## Problem to work on:
Please reproduce the material from the line containing "Open the Demo Company 1 dropdown" through the line containing "click(104, 724)", leaving out the pictures.

## Records supplied:
┄┄┄┄┄┄┄┄┄┄┄┄┄┄┄┄┄┄┄┄

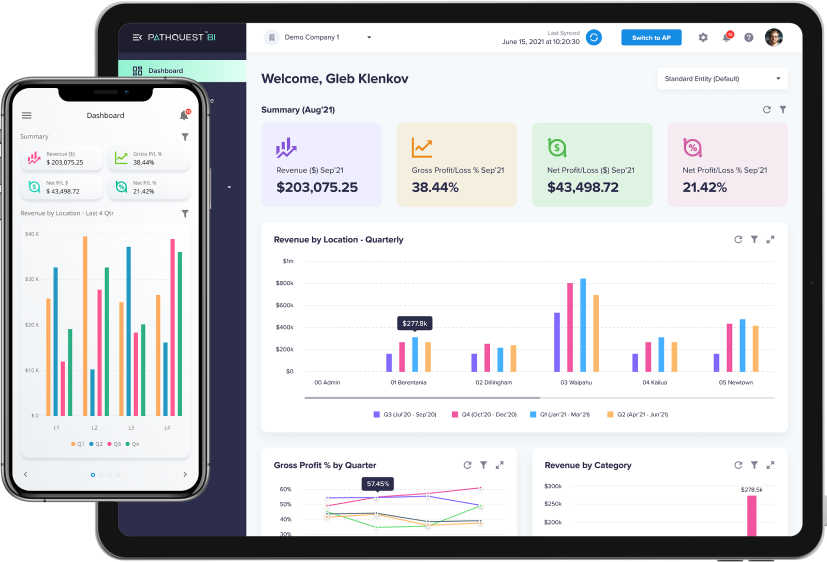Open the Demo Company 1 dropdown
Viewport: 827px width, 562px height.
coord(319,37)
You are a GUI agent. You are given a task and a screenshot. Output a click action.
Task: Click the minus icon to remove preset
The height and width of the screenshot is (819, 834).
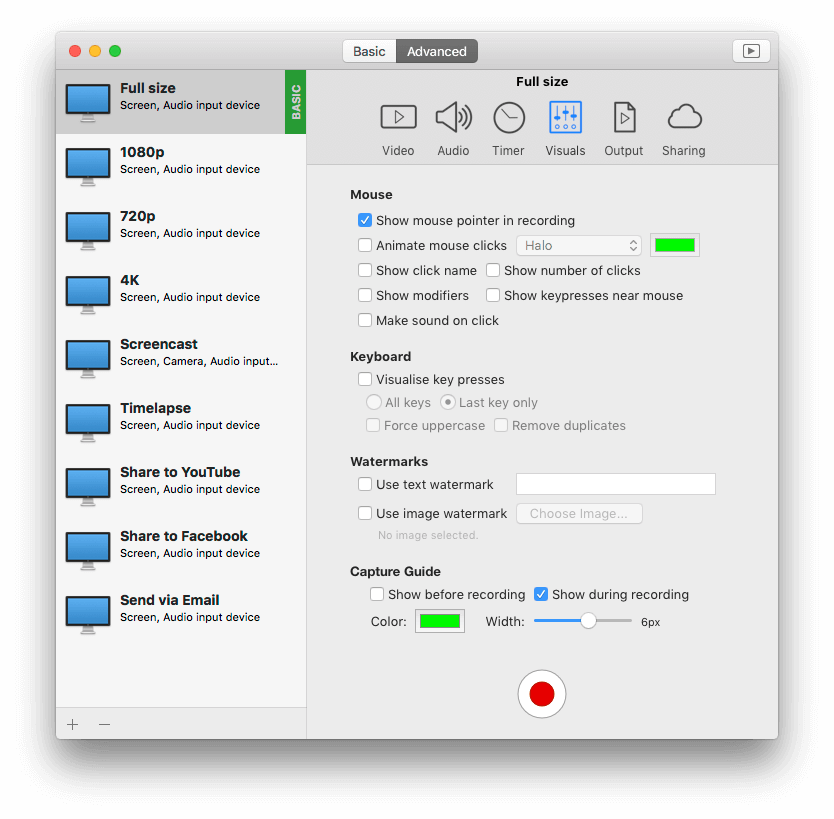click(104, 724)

┄┄┄┄┄┄┄┄┄┄┄┄┄┄┄┄┄┄┄┄

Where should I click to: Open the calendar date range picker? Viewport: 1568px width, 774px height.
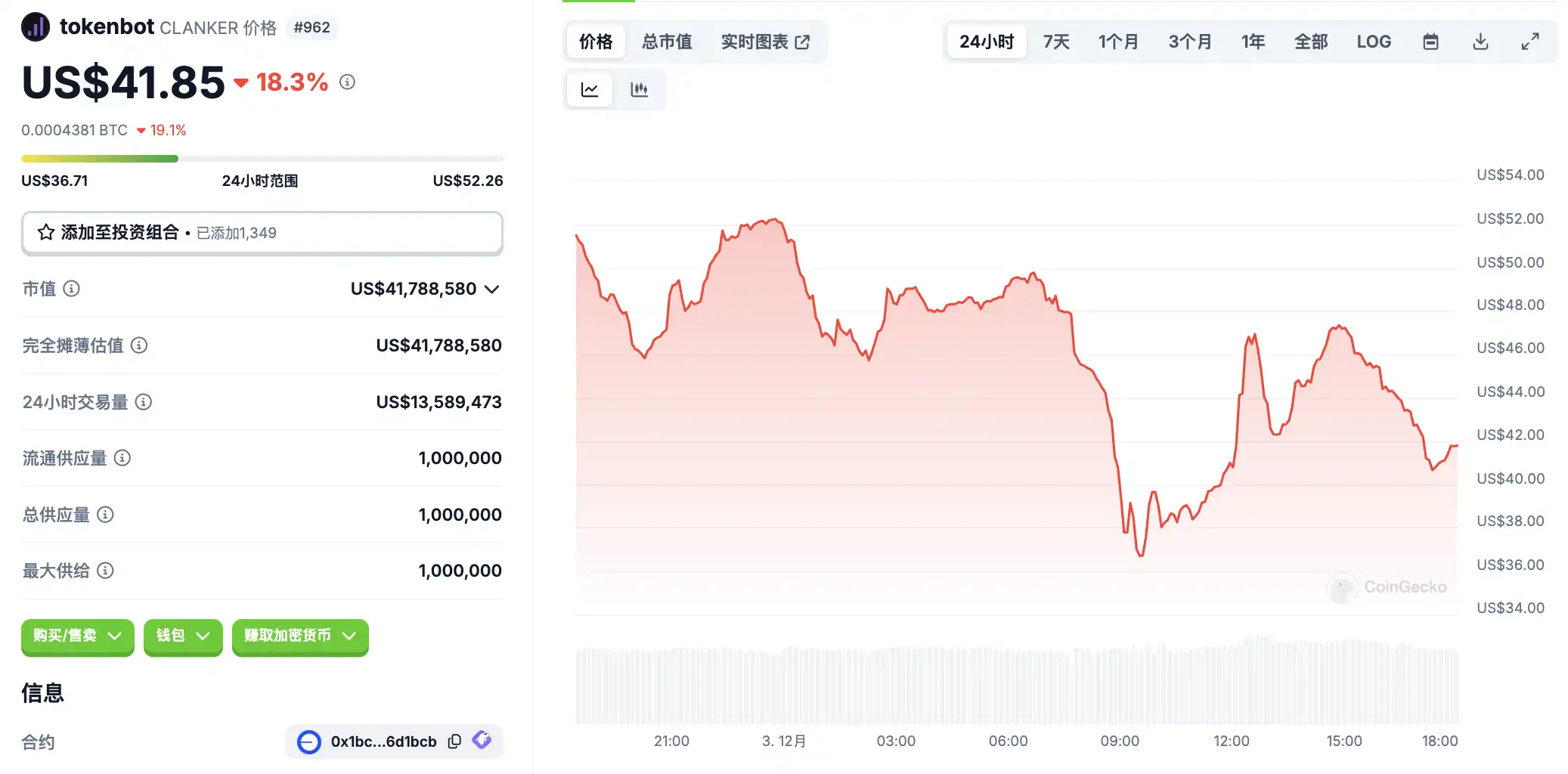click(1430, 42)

┄┄┄┄┄┄┄┄┄┄┄┄┄┄┄┄┄┄┄┄

## Finished answer:
Open the Demo Company 1 dropdown
Viewport: 827px width, 562px height.
coord(319,37)
You are a GUI agent. You are given a task and a screenshot. Output a click action.
Task: Click the minus icon to remove preset
The height and width of the screenshot is (819, 834).
click(104, 724)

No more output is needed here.